O’Nan’s brilliant, intimate portrait of Scott Fitzgerald’s last years in Hollywood as a scriptwriter is   full of melancholy and bittersweet memories of lost fame and his marriage to Zelda.  I read the novel during a week where the skies only seemed to have shades of grey available and it was a very befitting mood background to this masterful story.  O’Nan’s fine writing transports you straight into 1937’s Hollywood, adorned with all the famous stars and movie bosses of the times.

When Fitzgerald heads for Hollywood in the Thirties to earn some much needed cash rewriting and writing scripts for the big movie houses, he leaves his daughter Scottie in a boarding school and Zelda permanently installed in a mental institution.  Medical bills are piling up, not to mention the debt they accumulated during their years of reckless living with Scott’s success as a writer fading into near oblivion.
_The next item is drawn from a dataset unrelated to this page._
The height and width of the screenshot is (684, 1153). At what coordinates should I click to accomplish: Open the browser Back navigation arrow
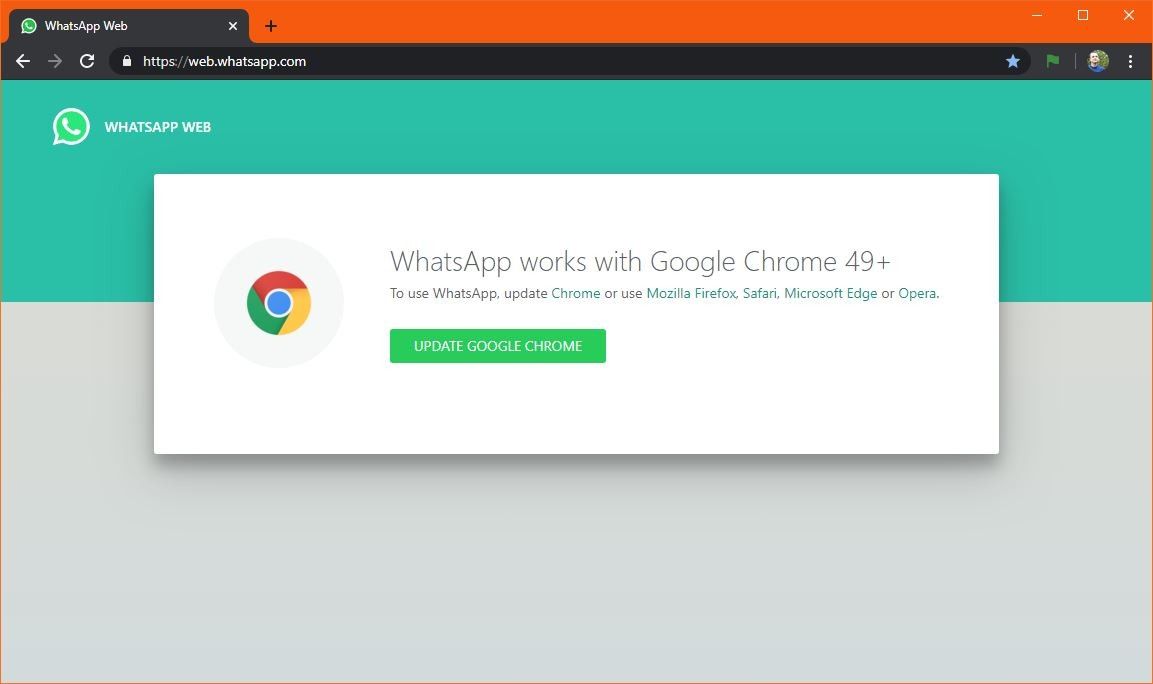click(23, 61)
He has troubles getting advances for his books or selling short stories. 

It’s the golden years of Hollywood, Scott’s old friends Dorothy Parker, Ernest Hemingway or Humphrey Bogart try to ease his settling in but only when he falls in love with gossip columnist Sheilah Graham does he feel he has a new life in Hollywood. Fitzgerald feels guilty about his new love and happiness, becoming more and more estranged from Zelda. His trips to a not only mentally but also physically very different Zelda and her family become a burden; he tries to fly Scottie in to visit him whenever his finances allow. With his world falling apart, remembering  their  famous  years in Europe of the Twenties, the roaring years on the East coast, trying to get over rejections and being fired from writing jobs repeatedly,  booze,  his old friend,  becomes a new problem.  Sheilah does not put up with his drinking and leaves him frequently, only to return to her older but still very charismatic, handsome lover, staying with him until the bitter end. Stewart O'Nan captured the mood of Fitzgeralds sad, tragic and self-destructive last years perfectly. 
It almost hurts that Fitzgerald died not knowing his body of work would become Modern Classics. 

The book will be published in German in March 2016 by Rowohlt in German, titled "Westlich des Sunset".